Learning Significant Locations and Predicting User Movement with GPS

Posted: June 21st, 2006 | No Comments »

Ashbrook, D. 2002. Learning Significant Locations and Predicting User Movement with GPS. In Proceedings of the 6th IEEE international Symposium on Wearable Computers (October 07 – 10, 2002). ISWC. IEEE Computer Society, Washington, DC, 101.

This paper investigates the creation of a predictive model of the user’s future movements, based on the clustering of GPS data and their incorporation into a Markov model that can be consulted for use with a variety of location-aware applications.

The contribution of this authors lies in the determination of users’ significant places (clustering) and predicting the next move (Markov model). One limitation of this approach is that changes in schedule may take a long time to be reflected in the model.

Partial Markov

They mention problems in using GPS:

While in many respects GPS is an ideal sensor, some problems were encountered. Although Selective Availability has been turned off, the accuracy of our GPS receiver was 15 meters; this means that the same physical location will have a different GPS coordinate from day to day.
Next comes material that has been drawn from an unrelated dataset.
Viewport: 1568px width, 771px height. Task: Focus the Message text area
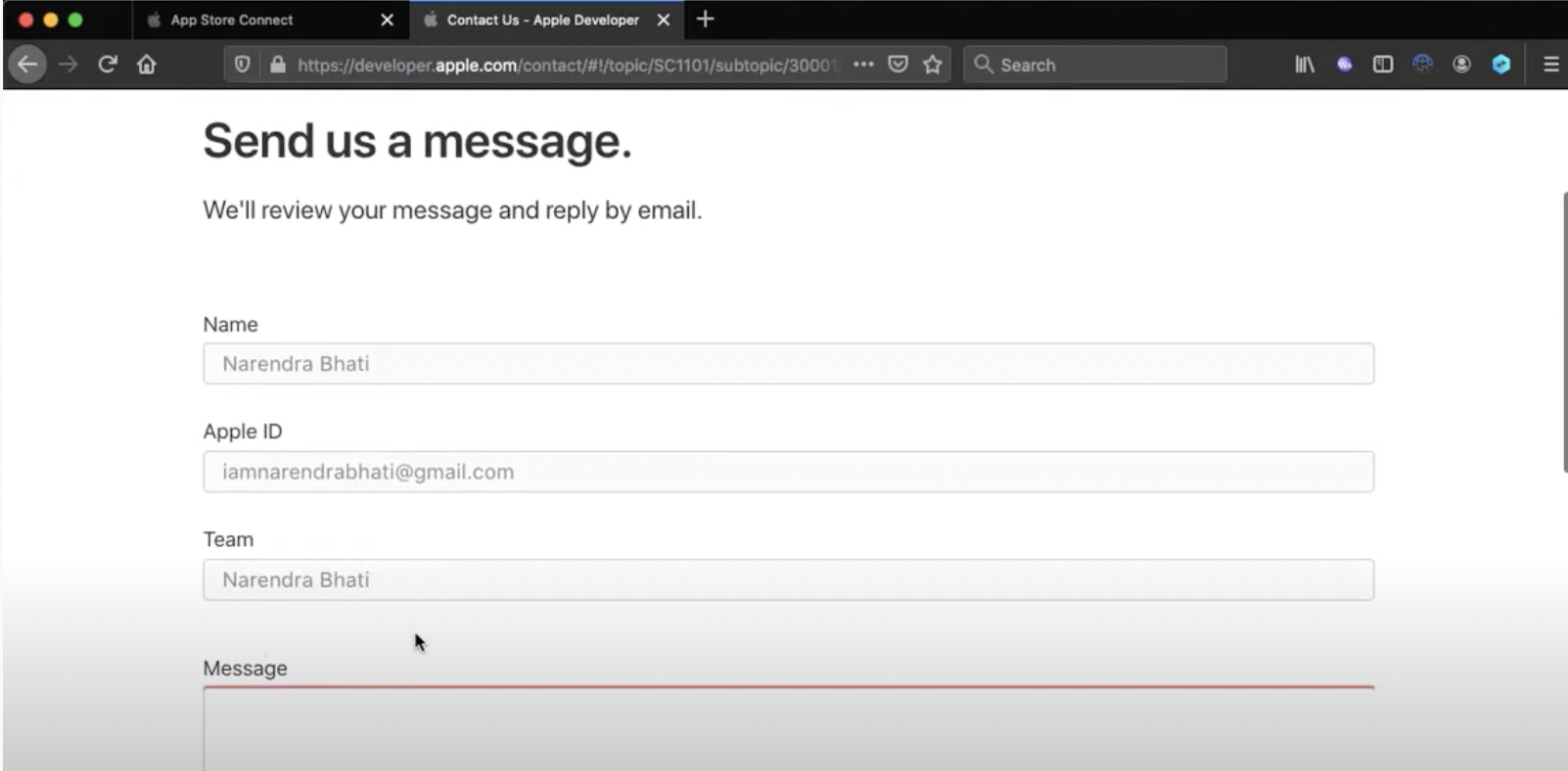click(x=789, y=729)
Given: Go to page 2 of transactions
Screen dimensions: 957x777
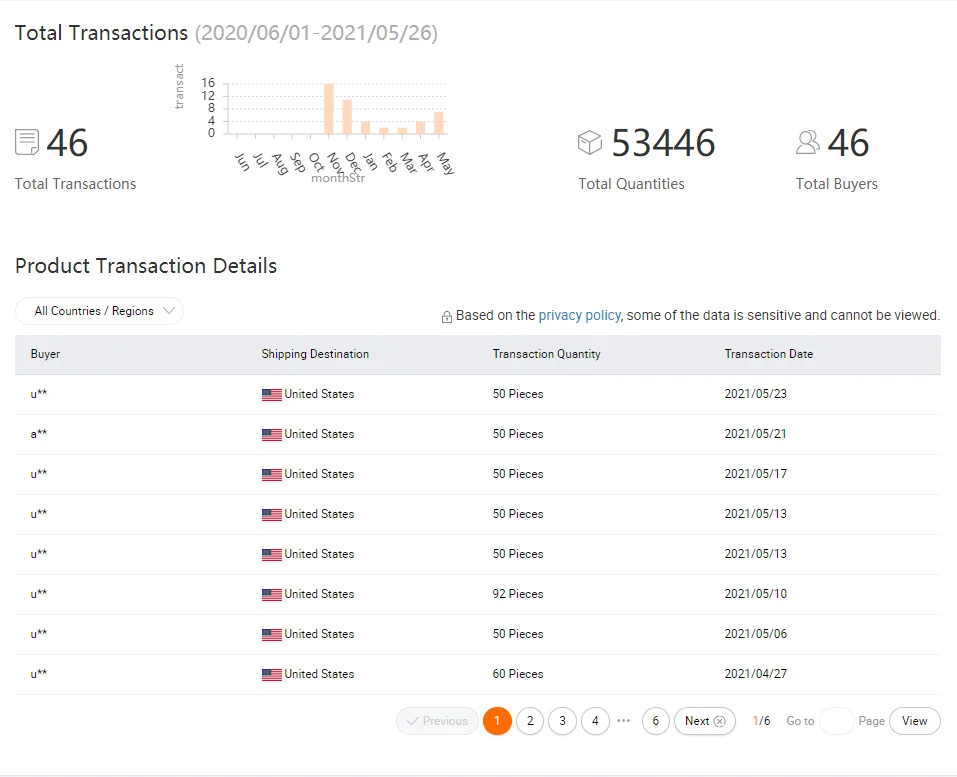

Relation to my thesis: In their litterature review, they mention some methods for inferring location based on GPS traces (start and end points of trips, building detection) that are close to the issues of a project I am involved in:

In their investigations of automatic travel diaries [16], Wolf et. al. used stopping time to mark the starting and ending points of trips. In their work on the comMotion system [10], Marmasse and Schmandt used loss of GPS signals to detect buildings. When the GPS signal was lost and then later re–acquired within a certain radius, comMotion considered this to be indicative of a building. This approach avoided false detection of buildings when passing through urban canyons or suffering from hardware issues such as battery loss.

[10] Natalia Marmasse and Chris Schmandt. Location–aware information delivery with ComMotion. In HUC, pages 157–171, 2000.

[16] Jean Wolf, Randall Guensler, and William Bachman. Elimination of the travel diary: An experiment to derive trip purpose from GPS travel data. In Notes from Transportation Research Board, 80th annual meeting, Washington, D.C., 2001.

This paper does not mention the many issues the prediction and inferences could create on the user level. However, their method could be interesting for post-game analysis of users intentions in CatchBob!